BOGOR - Kasus pengembalian uang ganti rugi oleh warga dusun Cicadas, Babakan Medang, terkait dengan pengembang Sentul City menjadi sorotan publik, terutama setelah mantan Panglima TNI, Gatot Nurmantyo, menyampaikan pernyataannya melalui akun YouTube-nya pada 13 September 2024.
Pada 10 September 2024, warga dusun Cicadas sudah berniat
mengembalikan uang ganti rugi pindah senilai Rp. 20 juta per orang kepada pihak
pengembang Sentul City, namun mereka menemui kendala. Pada hari berikutnya,
tiga warga, dengan pengawalan Danramil Citeureup, Mayor Kavaleri Mujianto,
mendatangi kantor dusun Cicadas.
Akhirnya, pada 12 September, tiga warga tersebut berhasil
mengembalikan uang ganti rugi pindah total sebesar Rp. 60 juta kepada
pengembang Sentul City melalui kepala dusun. Pengembalian ini dilengkapi dengan
surat pernyataan pengembalian dana dan kuitansi bermaterai.
Gatot Nurmantyo memuji tindakan Danramil Citeureup yang
menurutnya telah menjalankan tugasnya sesuai dengan prinsip Sapta Marga dan 8
Wajib TNI.
“Pentingnya
peran prajurit TNI dalam membantu mengatasi kesulitan rakyat di sekelilingnya,” ujar Gatot.
Gatot juga menyatakan bahwa dengan pengembalian dana ini,
tidak ada lagi transaksi jual beli tanah antara Sentul City dan masyarakat
dusun Cicadas, Babakan Medang. Ia menyerukan agar seluruh rakyat bangsa
Indonesia mengikuti perkembangan kasus ini untuk menilai apakah Sentul City
bertindak sebagai penjajah di negeri ini dengan bantuan antek-anteknya.
Seruan Gatot Nurmantyo untuk bangkit melawan apa yang ia
sebut sebagai tindakan penjajahan oleh pengembang seperti Sentul City menjadi
panggilan bagi rakyat untuk mempertahankan hak-haknya.
“Rakyat
harus memilih antara bangkit atau terus dijajah,” tegasnya.
Kasus penggusuran yang kembali marak di periode kedua
presiden Joko Widodo memicu berbagai reaksi, mengingat sebelumnya juga terjadi
penggusuran di Rempang, Wadas, dan beberapa daerah lainnya.

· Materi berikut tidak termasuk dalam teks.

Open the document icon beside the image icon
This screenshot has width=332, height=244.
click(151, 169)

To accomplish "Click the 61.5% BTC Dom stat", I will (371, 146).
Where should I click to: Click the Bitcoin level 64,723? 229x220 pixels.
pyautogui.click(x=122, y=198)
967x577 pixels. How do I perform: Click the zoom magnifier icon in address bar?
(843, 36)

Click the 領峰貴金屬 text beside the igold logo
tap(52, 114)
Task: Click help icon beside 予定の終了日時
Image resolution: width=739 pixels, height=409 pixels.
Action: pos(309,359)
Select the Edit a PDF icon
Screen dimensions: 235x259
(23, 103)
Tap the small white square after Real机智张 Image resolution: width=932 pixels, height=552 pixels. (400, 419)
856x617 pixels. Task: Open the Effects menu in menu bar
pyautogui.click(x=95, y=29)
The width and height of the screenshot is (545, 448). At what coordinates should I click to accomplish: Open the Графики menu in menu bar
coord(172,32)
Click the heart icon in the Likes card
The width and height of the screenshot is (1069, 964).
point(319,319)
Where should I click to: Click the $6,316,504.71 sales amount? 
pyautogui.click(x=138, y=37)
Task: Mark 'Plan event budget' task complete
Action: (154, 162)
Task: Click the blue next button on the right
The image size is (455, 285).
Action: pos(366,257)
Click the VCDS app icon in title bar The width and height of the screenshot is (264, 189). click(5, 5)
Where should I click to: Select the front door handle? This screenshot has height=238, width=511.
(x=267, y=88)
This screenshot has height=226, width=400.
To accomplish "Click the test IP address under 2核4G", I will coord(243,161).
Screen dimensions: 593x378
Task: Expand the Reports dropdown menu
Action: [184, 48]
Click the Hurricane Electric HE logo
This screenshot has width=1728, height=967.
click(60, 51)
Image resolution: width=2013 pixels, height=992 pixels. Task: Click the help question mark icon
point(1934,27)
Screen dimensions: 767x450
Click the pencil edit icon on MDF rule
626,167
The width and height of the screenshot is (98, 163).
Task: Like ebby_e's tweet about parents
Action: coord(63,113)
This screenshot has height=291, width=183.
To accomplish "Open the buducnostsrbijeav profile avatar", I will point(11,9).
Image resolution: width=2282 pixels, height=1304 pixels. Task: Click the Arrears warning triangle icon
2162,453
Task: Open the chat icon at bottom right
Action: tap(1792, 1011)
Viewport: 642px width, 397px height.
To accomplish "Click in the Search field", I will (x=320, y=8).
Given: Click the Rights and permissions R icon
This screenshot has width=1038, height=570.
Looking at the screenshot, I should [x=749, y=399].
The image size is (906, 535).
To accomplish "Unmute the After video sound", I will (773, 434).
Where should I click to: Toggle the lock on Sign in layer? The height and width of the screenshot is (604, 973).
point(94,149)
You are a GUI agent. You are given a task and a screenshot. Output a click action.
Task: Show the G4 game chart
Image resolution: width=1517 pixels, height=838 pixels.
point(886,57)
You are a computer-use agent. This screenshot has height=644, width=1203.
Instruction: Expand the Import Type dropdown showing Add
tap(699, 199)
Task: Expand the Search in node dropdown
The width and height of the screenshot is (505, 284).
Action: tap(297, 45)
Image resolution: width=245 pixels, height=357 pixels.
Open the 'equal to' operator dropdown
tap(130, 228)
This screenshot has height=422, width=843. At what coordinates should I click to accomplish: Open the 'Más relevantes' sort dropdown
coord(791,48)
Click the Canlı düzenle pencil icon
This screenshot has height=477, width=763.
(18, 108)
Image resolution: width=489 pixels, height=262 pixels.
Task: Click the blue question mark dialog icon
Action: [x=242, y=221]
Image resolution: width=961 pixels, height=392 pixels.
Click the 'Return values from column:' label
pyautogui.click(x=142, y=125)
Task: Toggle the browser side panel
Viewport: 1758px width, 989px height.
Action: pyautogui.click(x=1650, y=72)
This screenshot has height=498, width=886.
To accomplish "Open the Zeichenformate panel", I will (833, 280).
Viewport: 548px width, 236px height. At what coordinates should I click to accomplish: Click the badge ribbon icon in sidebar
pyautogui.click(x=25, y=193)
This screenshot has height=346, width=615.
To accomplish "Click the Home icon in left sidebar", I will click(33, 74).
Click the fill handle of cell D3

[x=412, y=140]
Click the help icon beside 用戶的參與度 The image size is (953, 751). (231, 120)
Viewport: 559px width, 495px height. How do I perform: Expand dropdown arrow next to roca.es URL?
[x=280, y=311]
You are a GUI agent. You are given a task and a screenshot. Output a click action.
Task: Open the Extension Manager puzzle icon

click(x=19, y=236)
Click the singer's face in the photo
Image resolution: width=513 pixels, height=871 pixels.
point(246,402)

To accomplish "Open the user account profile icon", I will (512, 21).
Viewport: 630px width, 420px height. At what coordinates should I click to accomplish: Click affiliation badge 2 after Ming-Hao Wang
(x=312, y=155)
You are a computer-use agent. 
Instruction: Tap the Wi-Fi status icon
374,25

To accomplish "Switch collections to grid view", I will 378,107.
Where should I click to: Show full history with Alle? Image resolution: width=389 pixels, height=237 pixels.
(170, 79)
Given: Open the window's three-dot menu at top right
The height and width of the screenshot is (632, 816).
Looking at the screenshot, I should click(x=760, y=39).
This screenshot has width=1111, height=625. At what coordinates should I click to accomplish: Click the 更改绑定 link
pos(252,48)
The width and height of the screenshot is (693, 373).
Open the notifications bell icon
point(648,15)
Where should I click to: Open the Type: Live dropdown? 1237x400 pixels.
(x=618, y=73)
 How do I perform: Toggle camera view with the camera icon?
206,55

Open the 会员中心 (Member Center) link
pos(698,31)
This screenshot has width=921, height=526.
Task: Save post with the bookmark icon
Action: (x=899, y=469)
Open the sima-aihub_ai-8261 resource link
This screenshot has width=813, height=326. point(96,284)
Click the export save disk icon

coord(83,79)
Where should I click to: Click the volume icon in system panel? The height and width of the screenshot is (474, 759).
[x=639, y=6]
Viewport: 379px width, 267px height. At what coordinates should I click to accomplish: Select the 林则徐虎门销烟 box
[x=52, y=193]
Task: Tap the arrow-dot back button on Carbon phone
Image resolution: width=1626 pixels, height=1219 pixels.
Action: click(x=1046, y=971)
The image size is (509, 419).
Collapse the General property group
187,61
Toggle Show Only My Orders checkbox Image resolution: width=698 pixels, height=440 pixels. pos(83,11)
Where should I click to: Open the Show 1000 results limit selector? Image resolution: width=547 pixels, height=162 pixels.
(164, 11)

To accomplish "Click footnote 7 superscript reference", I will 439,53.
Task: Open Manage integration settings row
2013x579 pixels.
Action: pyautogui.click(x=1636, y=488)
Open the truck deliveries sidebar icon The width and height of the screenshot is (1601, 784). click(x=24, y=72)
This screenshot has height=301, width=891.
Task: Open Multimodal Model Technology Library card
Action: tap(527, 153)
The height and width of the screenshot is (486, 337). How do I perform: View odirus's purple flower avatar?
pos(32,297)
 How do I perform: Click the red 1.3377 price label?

Persoalan proyek swasta yang dijadikan Proyek Strategis
Nasional (PSN) yang mendorong praktik penggusuran paksa warga, seperti di PIK2,
menambah kompleksitas situasi.
Perkembangan ini menegaskan pentingnya dialog terbuka antara
pemerintah, pengembang, dan warga untuk mencari solusi yang adil dan
menghormati hak-hak masyarakat setempat.